Transcribe the stretch of entries below from the line with "Jump to first item using the icon" through the line with "The image size is (1024, 739).", exactly and with both ends included; leave out all other lines.

▶ _Given data_:
===
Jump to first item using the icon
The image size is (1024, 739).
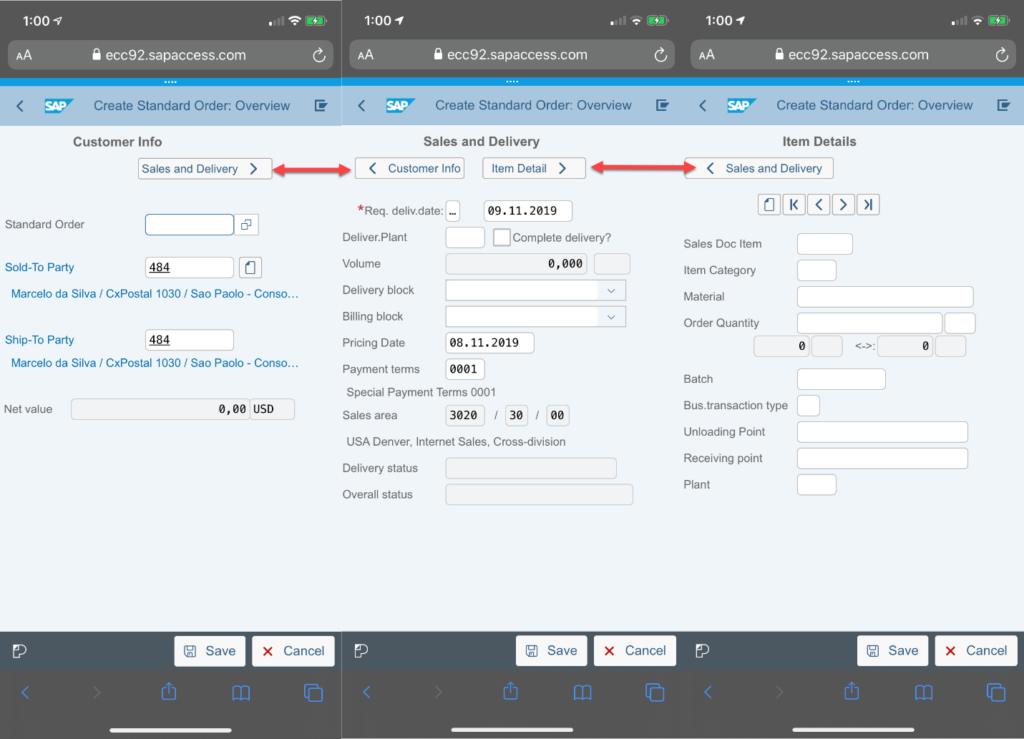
===
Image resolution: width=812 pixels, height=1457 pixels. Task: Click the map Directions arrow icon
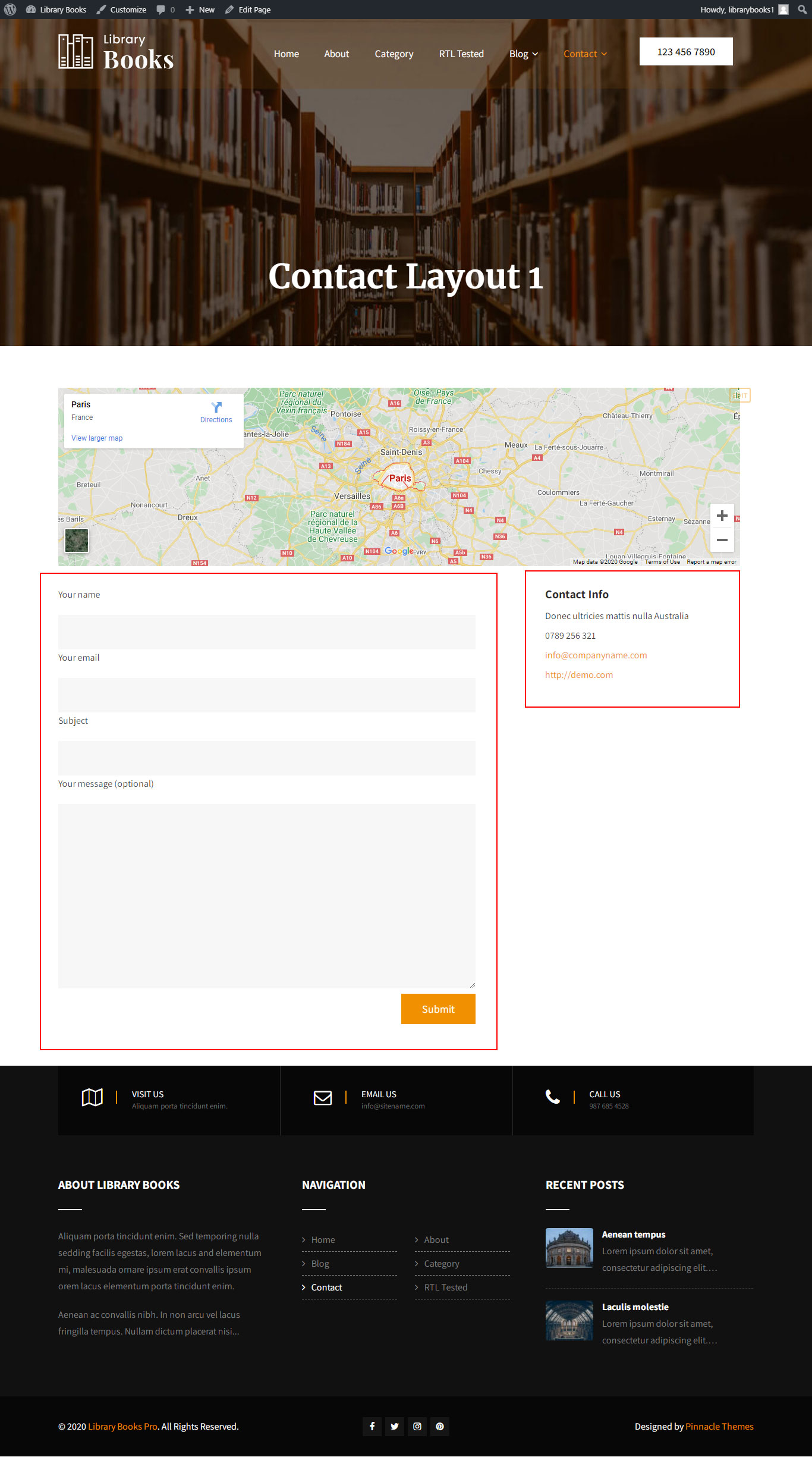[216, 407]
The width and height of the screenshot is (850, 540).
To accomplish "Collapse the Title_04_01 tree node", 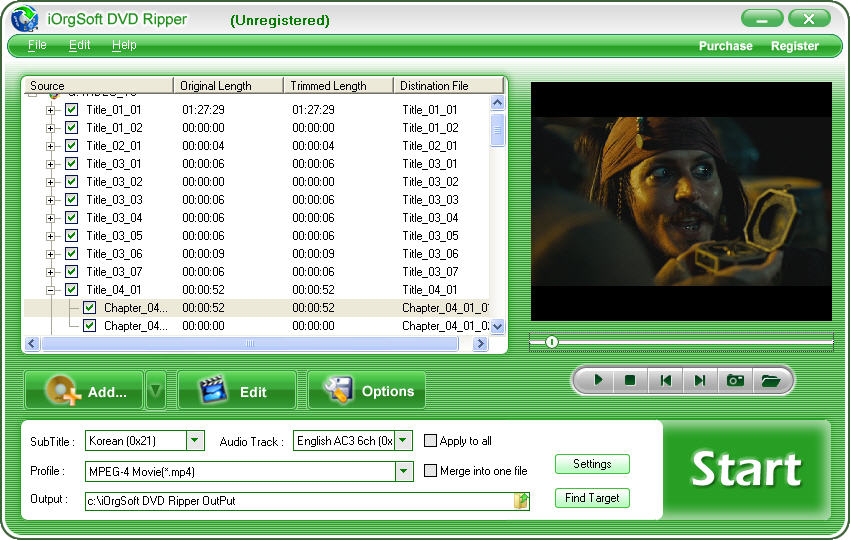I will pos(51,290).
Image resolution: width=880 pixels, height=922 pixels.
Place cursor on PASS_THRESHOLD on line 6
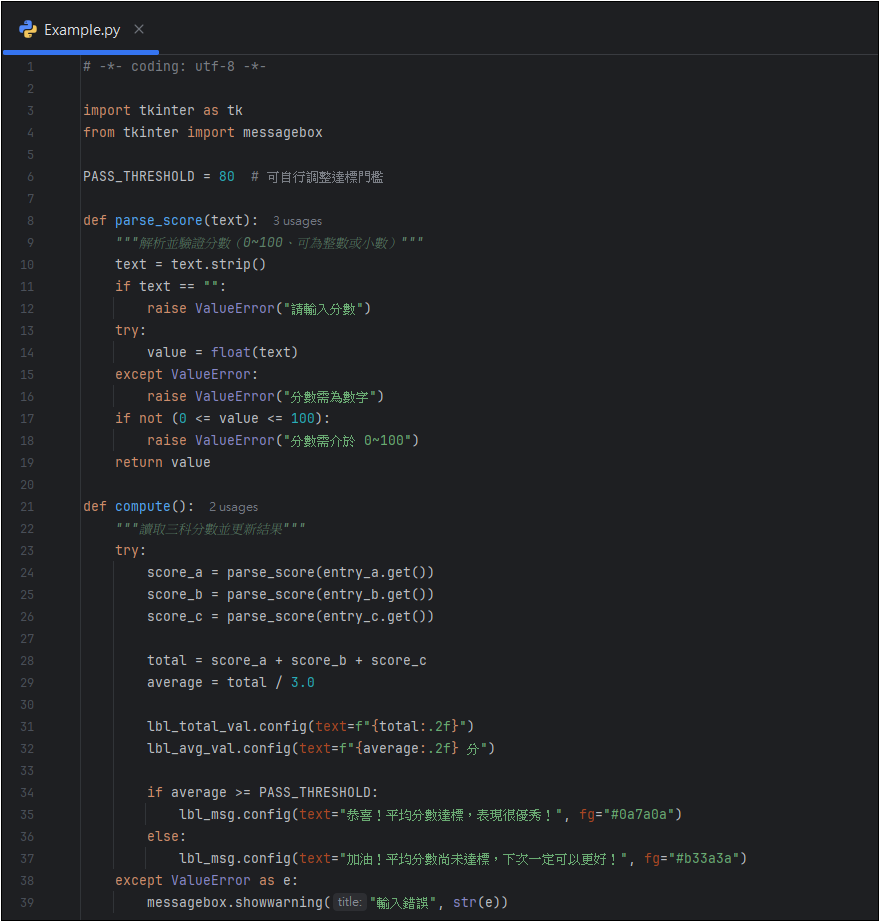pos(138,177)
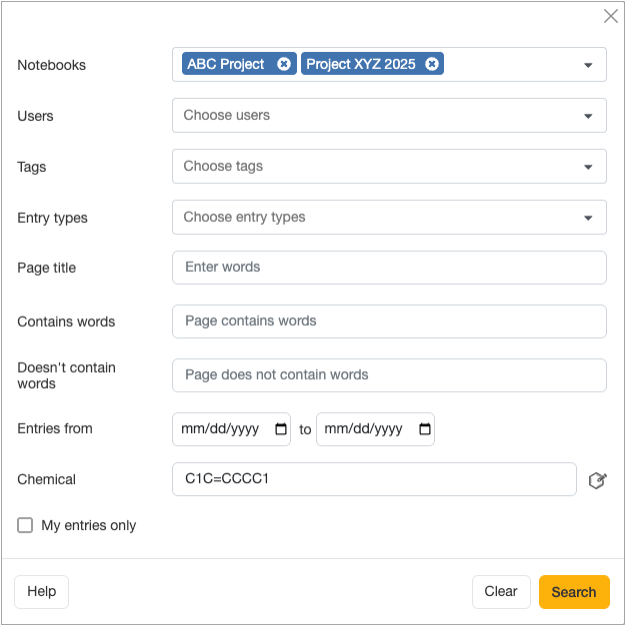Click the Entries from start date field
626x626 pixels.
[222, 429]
===
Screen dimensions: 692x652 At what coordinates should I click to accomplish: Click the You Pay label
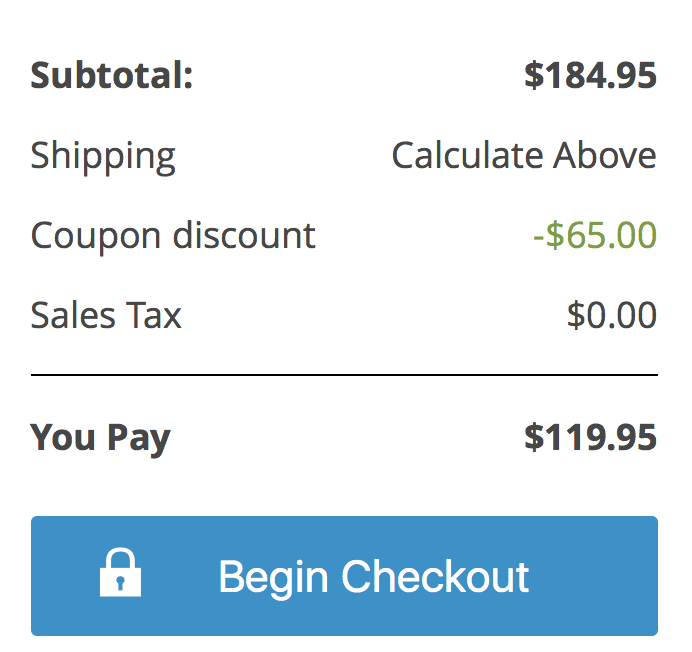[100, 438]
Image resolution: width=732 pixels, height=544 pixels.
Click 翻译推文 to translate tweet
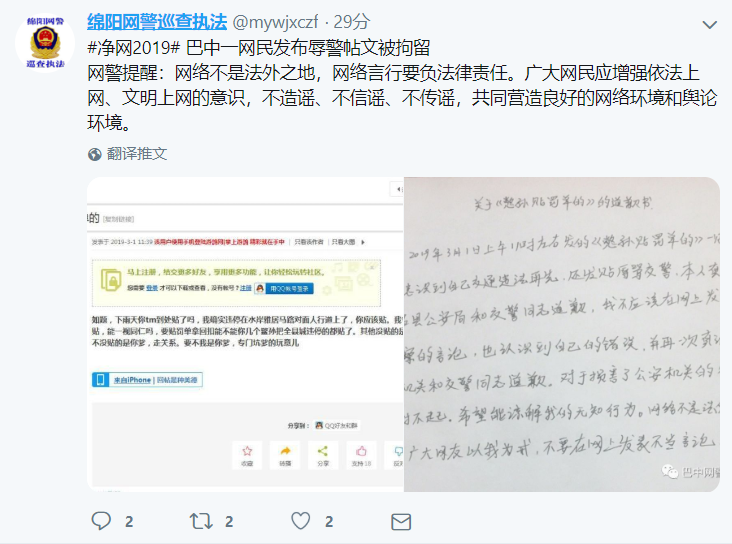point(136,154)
===
▶ _Exercise answer_:
Jump to first item using the icon
The image size is (1024, 739).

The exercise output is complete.